## Latihan Singkat 1
Sebutkan semua nama wilayah geografis yang disebut dalam teks tentang pajak belanja online.
## Latihan Singkat 2
Teruskan teks tentang pajak belanja online setelah kalimat terakhir yang tercantum.

## Teks Sumber
Ekstensifikasi Melalui Pajak Belanja Online

Hari ini, setidaknya di Kota Bandung khususnya dan kota lainnya di Jawa Barat, gadget dan internet adalah bagian dari helaan nafas. Maksudnya, kita semua sudah sedemikian bergantung kedua instrumen tadi hingga bisa mati (gaya) jika tidak mengaksesnya.

Selain menunjang produktivitas, fungsi keduanya pun tidak bisa lepaskan dari instrumen baru kehidupan sosial masyarakat Indonesia yang bergantung kepada teknologi dalam melakukan relasi individu dan kelompok. Menariknya, ikatan relasi ini juga diperkuat gaya hidup eksis-narsis yang kian kentara.

Cerita adiksi ini kian berlanjut jika kita mengingat betapa kemacetan telah pula menjadi bagian tak terpisahkan dari masyarakat urban di Jawa Barat. Kemanapun melangkah, terkecuali dini hari, kita selalu disergap antrian kendaraan. Akhir pekan pun selalu disergap macet mengular.

## Cuplikan Data
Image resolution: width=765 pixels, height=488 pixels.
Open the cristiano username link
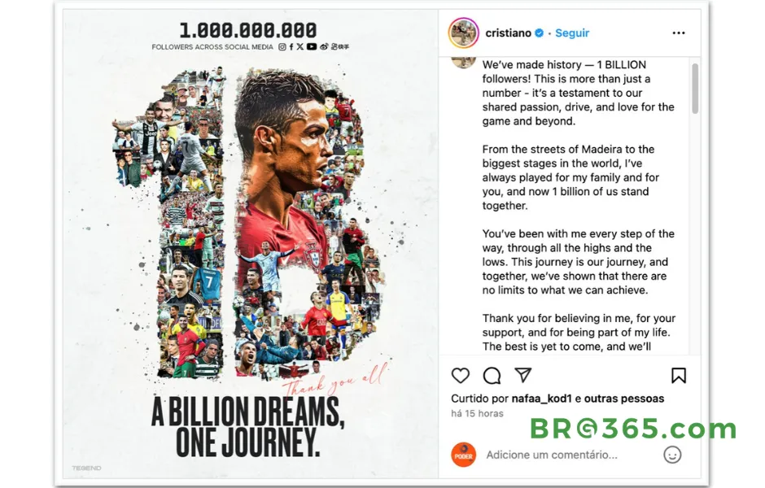(508, 33)

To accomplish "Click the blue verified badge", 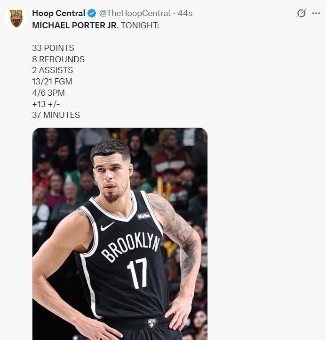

## Jawaban yang Diharapkan 1
Kota Bandung, Jawa Barat, Indonesia

## Jawaban yang Diharapkan 2
Karena itulah, tingkat ketergantungan kepada gadget dan internet, boleh jadi kian menguat dengan fenomena kemacetan ini. Dalam artian, akses remote menjadi pilihan dalam menyelesaikan berbagai hal. Termasuk diantaranya adalah berbelanja secara online.

Sejumlah fakta mengejutkan datang dari Indonesia terkait belanja via internet ini. Data dari Mastercard, penyedia jaringan kartu kredit terbesar di dunia, tahun 2013 lalu menyebutkan, pada tiga bulan pertama tahun 2013, Indonesia menduduki posisi tertinggi pengguna belanja online.

Hasil survei Master Card menunjukkan, sekitar 54,5 persen responden asal Indonesia menggunakan telepon seluler pintar mereka untuk berbelanja online.
Survei provider tersebut juga menyebutkan pengguna ponsel pintar untuk belanja online di Indonesia berada di peringkat teratas untuk kawasan Asia Pasifik. Posisi Indonesia diikuti Cina (54,1 persen responden) dan Thailand (51 persen responden).

Padahal, jika menilik data Bank Dunia di tahun yang sama, orang Singapura jauh lebih kaya dari Indonesia namun kalah jauh dalam urusan belanja online.Simak saja: Pendapatan per kapita orang Indonesia tahun 2012 sebesar US$ 4.956, atau hampir 1/12 dari orang Singapura sebesar US$ 60.799!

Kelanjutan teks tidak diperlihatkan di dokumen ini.